* Extract provided:
────────────────────────────────────────
Swain is one of landowner Jessica Drummond's forty hired guns. She runs the territory with an iron fist, allowing the town to be terrorized and trashed by her brother, Brockie Drummond, and his boys. Brockie is an arrogant drunk and bully, but he goes too far by fatally wounding vision-impaired town Marshal Chisolm. Brockie and his drunken friends then start trashing the town.

Griff intervenes and pistol-whips Brockie with a single blow while Wes covers him with a rifle from the gunsmith shop. Trying to avoid unnecessary killing, Griff makes it a point not to crack Brockie's skull. Jessica delivered Brockie when their mother gave birth for the last time.

Wes falls in love with Louvenia Spanger, the daughter of the town gunsmith, so he decides to settle down and become the town's marshal. Griff becomes romantically involved with Jessica after she is dragged by a horse during a tornado.

Two of Jessica's forty dragoons, Logan and Savage, attempt to ambush Griff in an alley. He is saved by youngest brother Chico, who was supposed to be leaving for California for a new life on a farm. Chico's shot kills Savage, after which Jessica's brother and hired guns try to turn the town against the Bonnell brothers.

On his wedding day, Wes is gunned down by Brockie, who misses Griff when he leans forward to kiss the bride. Brockie is jailed for the murder. Jessica spends every dime she has and pulls every string she can to save him, but he is sentenced to hang.

While she accepts his fate, he tries to escape by using her as a shield, daring Griff to shoot, and is shocked when Griff does so. Griff's expertly-placed bullet merely wounds Jessica, and the cowardly Brockie then becomes the first man Griff has had to kill in ten years.

Chico remains behind to take the marshal's job. Griff departs for California, certain that Jessica hates him for killing her brother, but she runs after his buckboard calling his name. They ride off together.

==Cast==
- Barbara Stanwyck as Jessica Drummond
- Barry Sullivan as Griff Bonnell
- Gene Barry as Wes Bonnell
- Robert Dix as Chico Bonnell
- Dean Jagger as Sherriff Ned Logan
- John Ericson as Brockie Drummond
- Hank Worden as Marshal John Chisholm
- Jidge Carroll as Barney Cashman
- Paul Dubov as Judge Macy
- Gerald Milton as Shotgun Spanger
- Ziva Rodann as Rio
- Neyle Morrow as Wiley
- Chuck Roberson as Howard Swain
- Chuck Hayward as Charlie Savage
- Sandy Wirth as Chico's Girlfriend
- Eve Brent as Louvenia Spanger

==Production==
During pre-production the title of the film was Woman With A Whip. Fuller uses every opportunity to show off the widescreen format while employing extensive use of close-ups and one of the longest tracking shots ever done at Fox's studio at that time – over five minutes long.

Harry Sukman composed and conducted the score. Jidge Carroll sings two songs onscreen in the film, the theme song titled "High Ridin' Woman," written by Harold Adamson and Harry Sukman; and "God Has His Arms Around Me," written by Victor Young and Harold Adamson. Both songs were later recorded by the western singing group, The Sons of the Pioneers, and released on their single for RCA (RCA 47-7079) on November 1, 1957.
────────────────────────────────────────
* Given records:
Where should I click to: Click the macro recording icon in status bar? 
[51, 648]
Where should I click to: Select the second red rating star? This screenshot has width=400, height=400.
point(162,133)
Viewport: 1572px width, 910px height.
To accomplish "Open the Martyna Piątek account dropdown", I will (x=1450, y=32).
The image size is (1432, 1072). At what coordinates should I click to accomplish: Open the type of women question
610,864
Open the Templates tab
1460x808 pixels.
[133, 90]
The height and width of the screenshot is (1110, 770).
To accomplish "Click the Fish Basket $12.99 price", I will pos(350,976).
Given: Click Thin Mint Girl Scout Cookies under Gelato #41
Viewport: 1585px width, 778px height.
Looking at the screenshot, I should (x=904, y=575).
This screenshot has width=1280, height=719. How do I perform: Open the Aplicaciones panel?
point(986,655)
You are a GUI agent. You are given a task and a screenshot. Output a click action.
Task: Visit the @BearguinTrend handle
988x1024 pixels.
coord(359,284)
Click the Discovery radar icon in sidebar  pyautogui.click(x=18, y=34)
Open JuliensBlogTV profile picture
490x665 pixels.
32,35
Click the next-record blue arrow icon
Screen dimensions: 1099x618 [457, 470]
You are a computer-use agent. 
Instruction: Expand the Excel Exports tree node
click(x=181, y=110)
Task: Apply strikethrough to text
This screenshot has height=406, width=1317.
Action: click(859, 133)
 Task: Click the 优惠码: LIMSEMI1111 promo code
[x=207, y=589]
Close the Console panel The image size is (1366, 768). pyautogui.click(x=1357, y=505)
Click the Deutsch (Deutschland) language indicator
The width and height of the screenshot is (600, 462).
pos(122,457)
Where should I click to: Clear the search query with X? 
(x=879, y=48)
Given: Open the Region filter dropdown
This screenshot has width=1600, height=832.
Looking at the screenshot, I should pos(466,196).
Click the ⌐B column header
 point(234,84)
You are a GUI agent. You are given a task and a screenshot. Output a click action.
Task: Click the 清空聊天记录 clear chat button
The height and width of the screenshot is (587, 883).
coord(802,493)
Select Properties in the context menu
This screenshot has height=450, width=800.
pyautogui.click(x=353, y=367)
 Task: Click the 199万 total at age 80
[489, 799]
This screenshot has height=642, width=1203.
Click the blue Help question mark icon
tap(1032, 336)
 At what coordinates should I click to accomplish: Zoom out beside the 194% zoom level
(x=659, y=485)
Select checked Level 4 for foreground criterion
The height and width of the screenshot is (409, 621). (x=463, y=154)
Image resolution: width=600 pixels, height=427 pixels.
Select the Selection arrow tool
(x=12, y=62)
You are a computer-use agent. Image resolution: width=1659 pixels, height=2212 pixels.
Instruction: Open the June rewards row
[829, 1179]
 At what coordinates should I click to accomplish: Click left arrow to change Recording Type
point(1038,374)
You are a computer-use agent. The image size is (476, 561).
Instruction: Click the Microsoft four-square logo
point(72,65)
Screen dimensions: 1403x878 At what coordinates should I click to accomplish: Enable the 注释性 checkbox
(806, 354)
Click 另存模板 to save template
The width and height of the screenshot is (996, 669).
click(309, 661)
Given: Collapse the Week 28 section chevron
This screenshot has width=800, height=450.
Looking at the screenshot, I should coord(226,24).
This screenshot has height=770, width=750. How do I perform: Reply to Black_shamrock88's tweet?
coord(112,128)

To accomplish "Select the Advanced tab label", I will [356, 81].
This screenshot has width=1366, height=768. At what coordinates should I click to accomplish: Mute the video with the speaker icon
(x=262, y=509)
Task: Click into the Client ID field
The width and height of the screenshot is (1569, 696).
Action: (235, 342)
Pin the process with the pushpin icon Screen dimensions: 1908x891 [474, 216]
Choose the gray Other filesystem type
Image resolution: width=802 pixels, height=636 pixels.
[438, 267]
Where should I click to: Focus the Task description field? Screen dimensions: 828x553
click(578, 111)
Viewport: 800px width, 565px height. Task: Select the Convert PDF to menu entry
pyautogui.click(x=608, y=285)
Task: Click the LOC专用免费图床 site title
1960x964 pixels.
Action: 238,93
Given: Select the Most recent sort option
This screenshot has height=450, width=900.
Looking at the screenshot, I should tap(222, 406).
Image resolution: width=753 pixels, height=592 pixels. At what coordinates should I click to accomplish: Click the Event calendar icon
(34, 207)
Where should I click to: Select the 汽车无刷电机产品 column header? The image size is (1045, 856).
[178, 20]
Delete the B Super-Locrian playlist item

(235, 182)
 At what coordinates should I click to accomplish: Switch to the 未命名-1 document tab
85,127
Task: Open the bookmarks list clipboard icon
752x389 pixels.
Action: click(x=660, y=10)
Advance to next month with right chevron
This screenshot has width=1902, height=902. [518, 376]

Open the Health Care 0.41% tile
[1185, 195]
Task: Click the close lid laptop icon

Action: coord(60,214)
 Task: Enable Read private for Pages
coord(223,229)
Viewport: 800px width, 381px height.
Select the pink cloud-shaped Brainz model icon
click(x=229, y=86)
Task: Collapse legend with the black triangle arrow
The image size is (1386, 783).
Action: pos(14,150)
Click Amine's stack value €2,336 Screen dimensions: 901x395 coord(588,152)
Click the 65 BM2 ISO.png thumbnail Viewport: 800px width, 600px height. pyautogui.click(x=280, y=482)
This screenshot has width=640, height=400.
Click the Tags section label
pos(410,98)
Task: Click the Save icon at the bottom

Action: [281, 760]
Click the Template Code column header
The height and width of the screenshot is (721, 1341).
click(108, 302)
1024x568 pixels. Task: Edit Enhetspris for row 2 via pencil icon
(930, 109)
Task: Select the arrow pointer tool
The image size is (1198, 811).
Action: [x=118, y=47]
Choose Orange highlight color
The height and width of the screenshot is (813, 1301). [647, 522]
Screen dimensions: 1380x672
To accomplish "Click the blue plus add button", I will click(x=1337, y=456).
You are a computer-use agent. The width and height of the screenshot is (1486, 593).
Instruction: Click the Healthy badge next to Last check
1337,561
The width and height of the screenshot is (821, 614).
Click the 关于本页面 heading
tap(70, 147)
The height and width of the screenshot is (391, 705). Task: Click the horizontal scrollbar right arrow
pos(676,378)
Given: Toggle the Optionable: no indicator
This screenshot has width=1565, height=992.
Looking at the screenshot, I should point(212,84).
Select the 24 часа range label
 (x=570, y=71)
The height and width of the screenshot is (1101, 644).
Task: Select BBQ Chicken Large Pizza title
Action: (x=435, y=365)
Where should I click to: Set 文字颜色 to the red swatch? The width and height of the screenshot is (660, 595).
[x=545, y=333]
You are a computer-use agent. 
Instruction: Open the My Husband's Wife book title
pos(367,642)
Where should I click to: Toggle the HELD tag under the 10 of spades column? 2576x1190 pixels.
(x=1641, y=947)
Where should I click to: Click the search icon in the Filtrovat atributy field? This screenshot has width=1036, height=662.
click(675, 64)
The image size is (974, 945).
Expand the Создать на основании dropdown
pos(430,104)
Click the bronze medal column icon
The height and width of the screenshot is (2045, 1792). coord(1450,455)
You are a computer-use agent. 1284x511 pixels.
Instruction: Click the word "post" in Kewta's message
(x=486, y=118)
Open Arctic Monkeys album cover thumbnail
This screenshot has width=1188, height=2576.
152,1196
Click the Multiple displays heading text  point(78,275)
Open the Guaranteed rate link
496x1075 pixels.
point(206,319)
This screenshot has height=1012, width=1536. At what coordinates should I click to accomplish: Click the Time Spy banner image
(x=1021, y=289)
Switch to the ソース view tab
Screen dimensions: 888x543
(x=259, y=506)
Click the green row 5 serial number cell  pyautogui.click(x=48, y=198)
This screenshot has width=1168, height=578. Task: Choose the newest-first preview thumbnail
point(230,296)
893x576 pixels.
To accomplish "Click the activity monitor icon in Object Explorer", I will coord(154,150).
────────────────────────────────────────
* Exercise 1:
In the film summary, who composed and conducted the score?
* Exercise 2:
Reproduce the passage of the film summary that begins with the words "On his wedding" and ends with "sentenced to hang.".
The rows have no connection to the film summary.

* Task output 1:
Harry Sukman

* Task output 2:
On his wedding day, Wes is gunned down by Brockie, who misses Griff when he leans forward to kiss the bride. Brockie is jailed for the murder. Jessica spends every dime she has and pulls every string she can to save him, but he is sentenced to hang.